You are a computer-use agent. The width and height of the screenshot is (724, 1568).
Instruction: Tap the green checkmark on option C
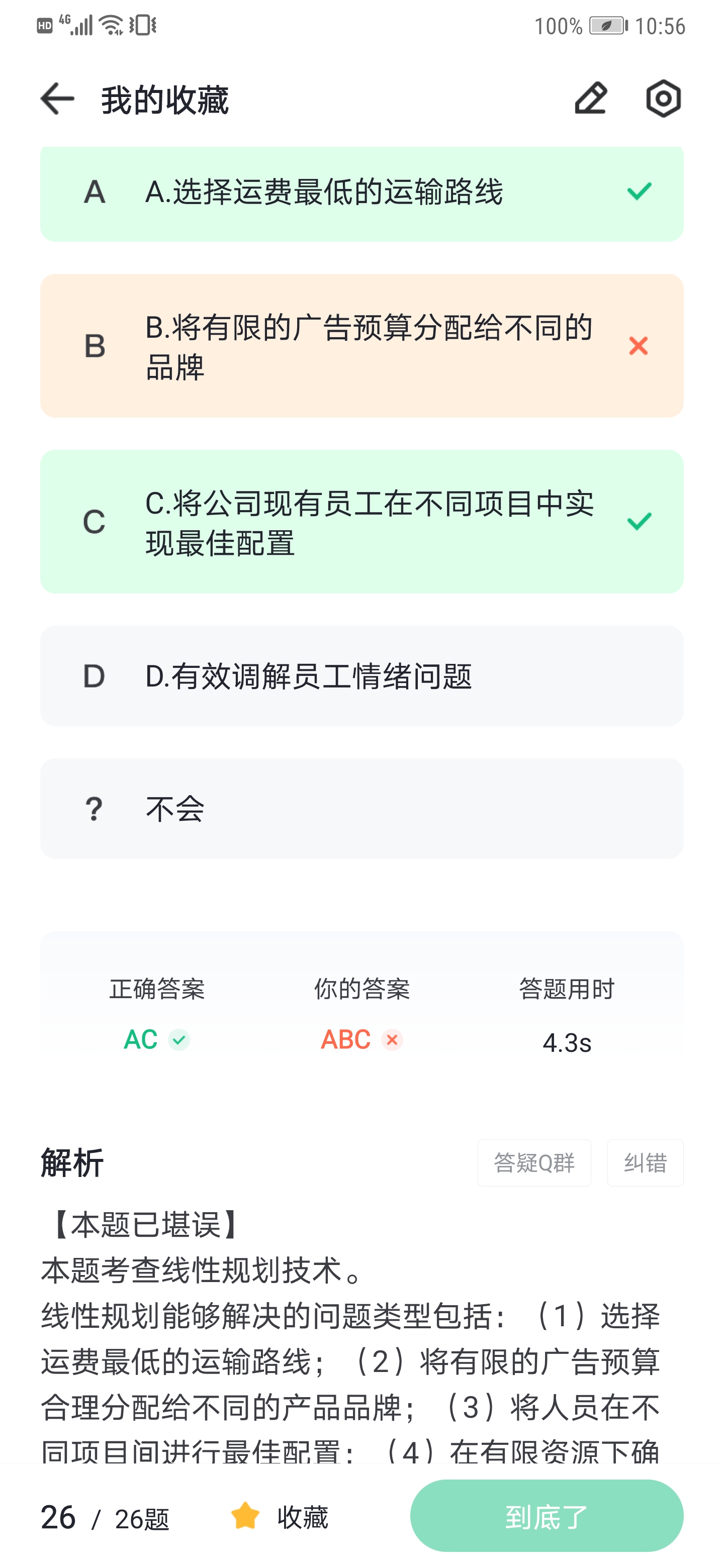(x=639, y=521)
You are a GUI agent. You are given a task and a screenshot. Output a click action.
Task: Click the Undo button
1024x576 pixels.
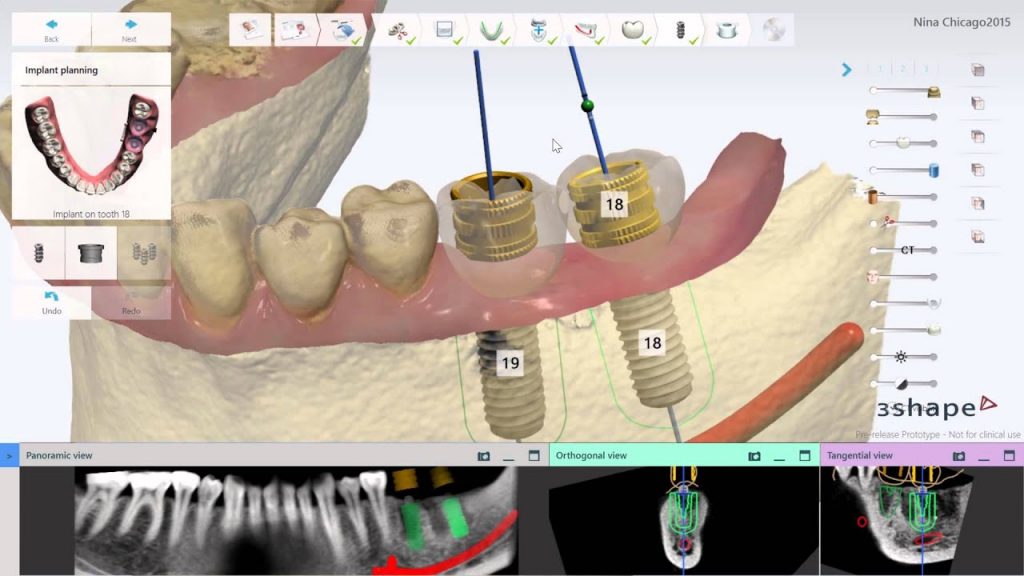pos(52,302)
· · ·
Exercise directions:
Exact repetition of all the records is required, with the pictures excluded.

Solved problem:
You are a computer-use agent. The width and height of the screenshot is (724, 1568).
Instruction: Tap the green checkmark on option C
(x=639, y=521)
You are a GUI agent. You are given a task and a screenshot. Output a click action.
Task: Click the Undo button
1024x576 pixels.
pos(52,302)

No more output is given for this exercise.